What the exercise asks: Quote the data from the line containing "453x222 pixels." through the line containing "Click the Solution Explorer search box", both included, word for word.

Provided data:
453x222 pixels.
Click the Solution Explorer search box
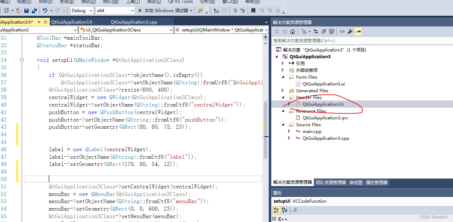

...

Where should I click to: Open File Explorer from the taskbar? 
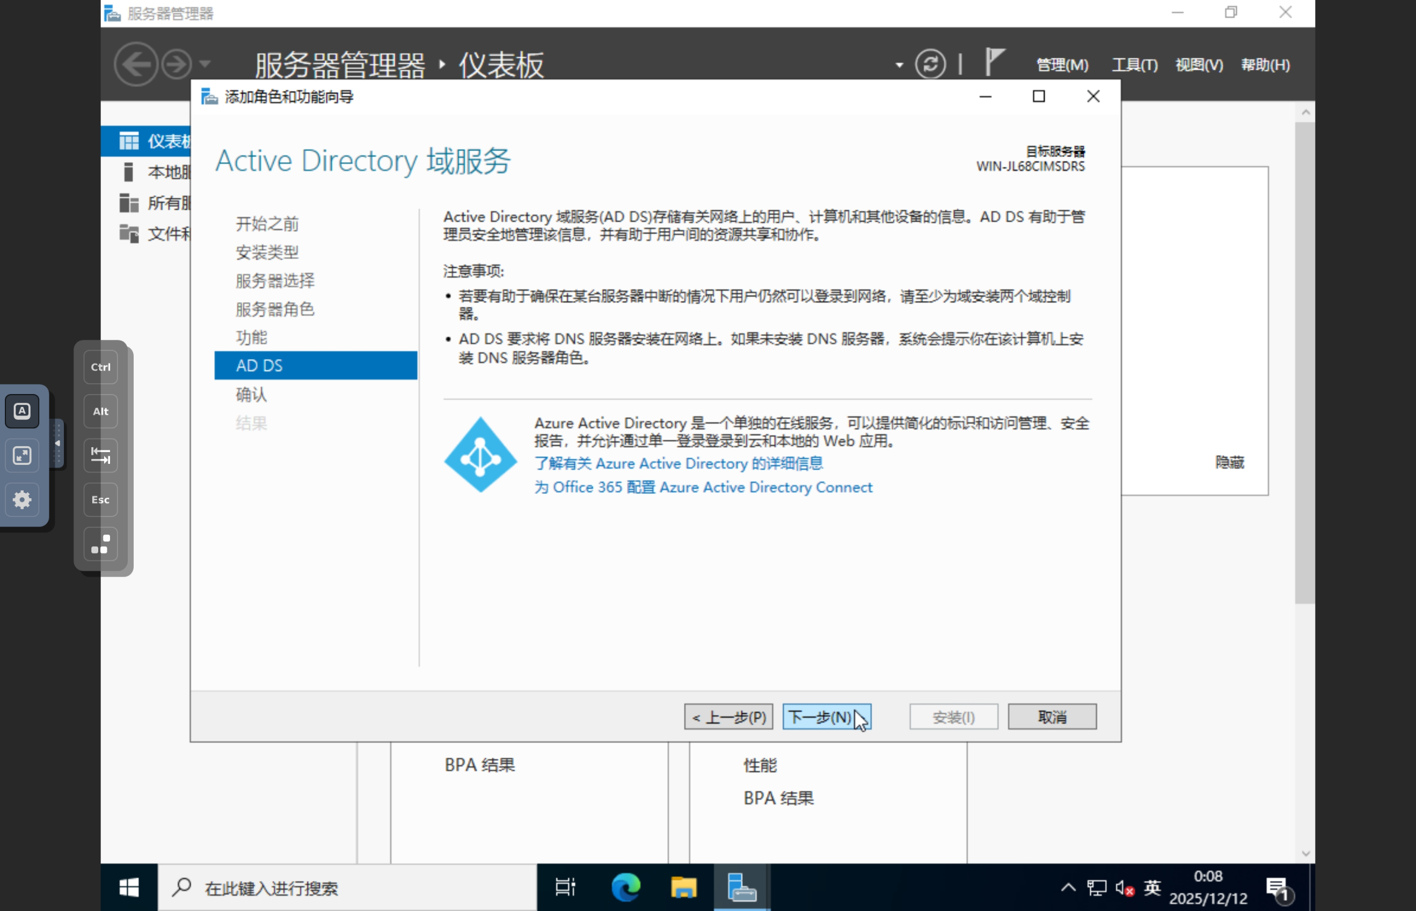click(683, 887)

---

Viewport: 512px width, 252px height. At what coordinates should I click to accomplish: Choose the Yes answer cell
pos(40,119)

Solution below:
453x222 pixels.
Click the Solution Explorer search box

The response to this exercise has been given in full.